An exact copy of the lines from the start of the material below through the line containing "The height and" is the required answer, and it includes no pictures.
____________________
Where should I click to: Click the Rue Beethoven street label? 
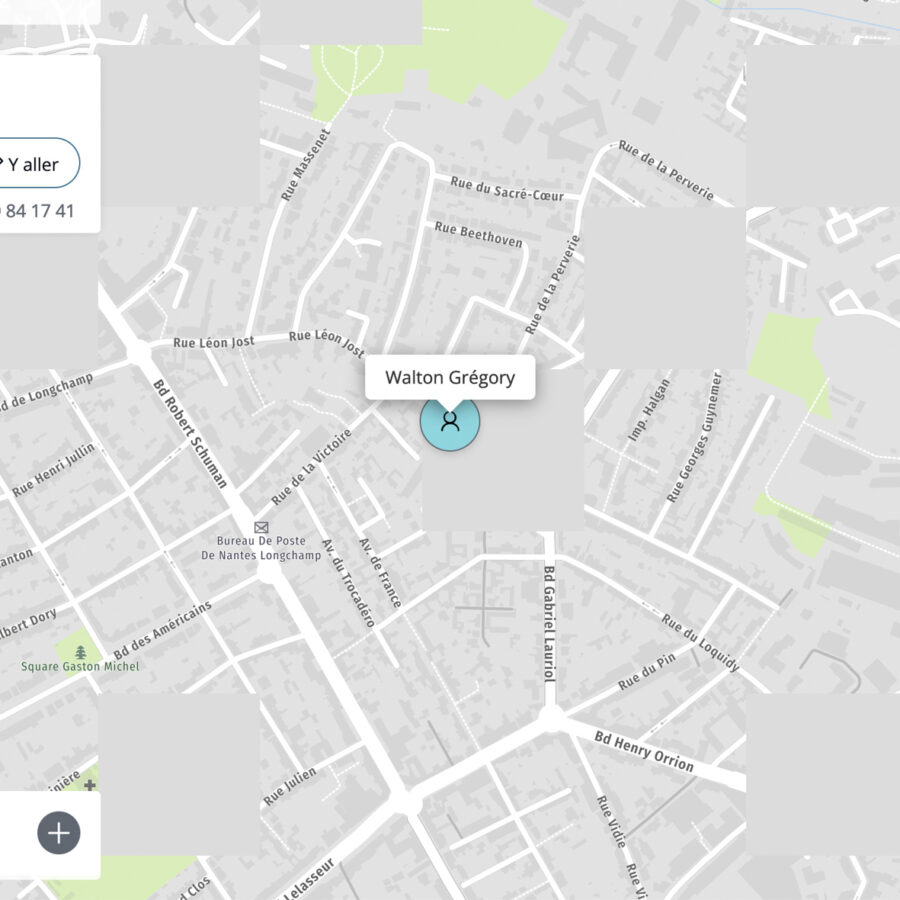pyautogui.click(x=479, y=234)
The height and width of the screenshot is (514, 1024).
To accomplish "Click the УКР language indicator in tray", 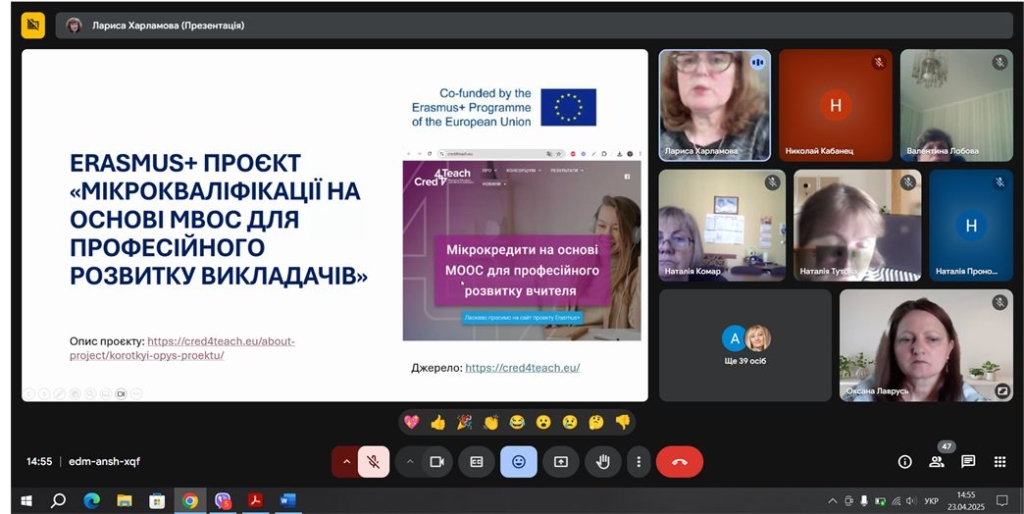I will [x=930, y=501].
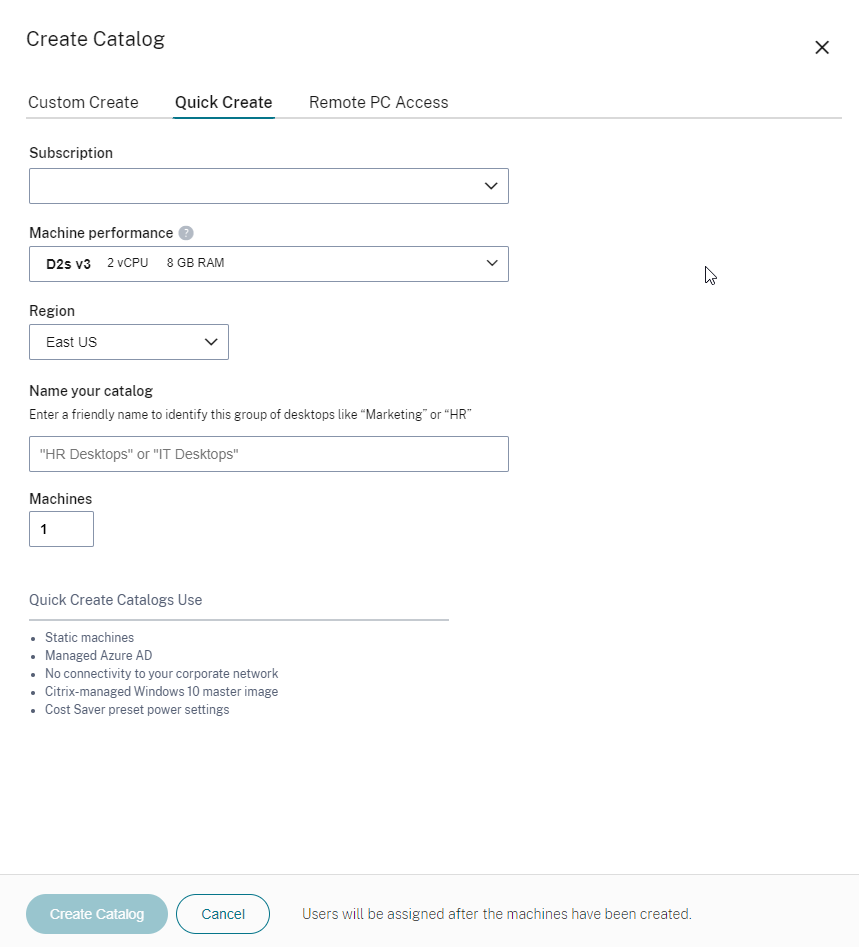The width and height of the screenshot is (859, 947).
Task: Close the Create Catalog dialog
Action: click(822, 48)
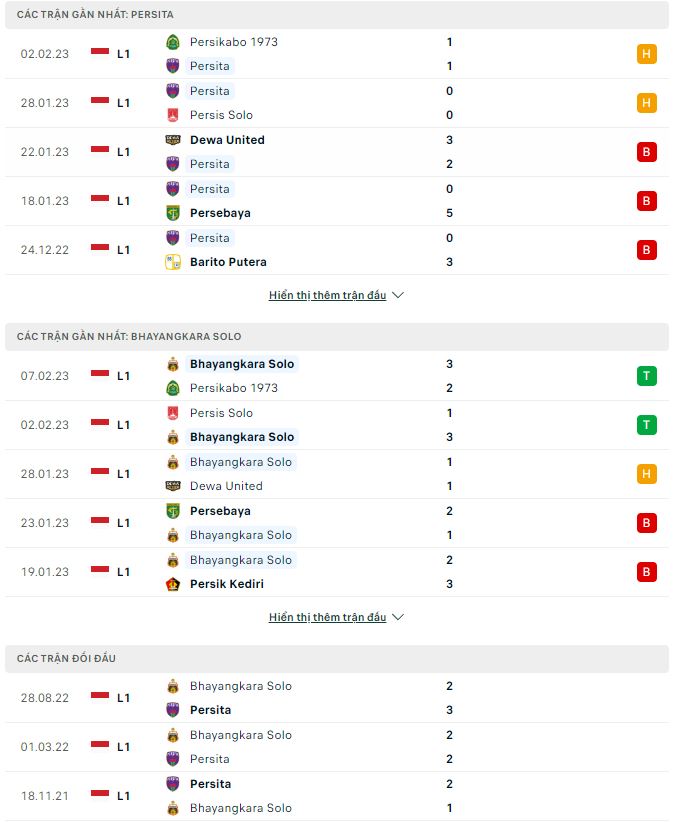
____________________
**SOLVED EXERCISE**
Where should I click to: Click the Rue Beethoven street label? 
pyautogui.click(x=479, y=234)
The height and width of the screenshot is (514, 1024).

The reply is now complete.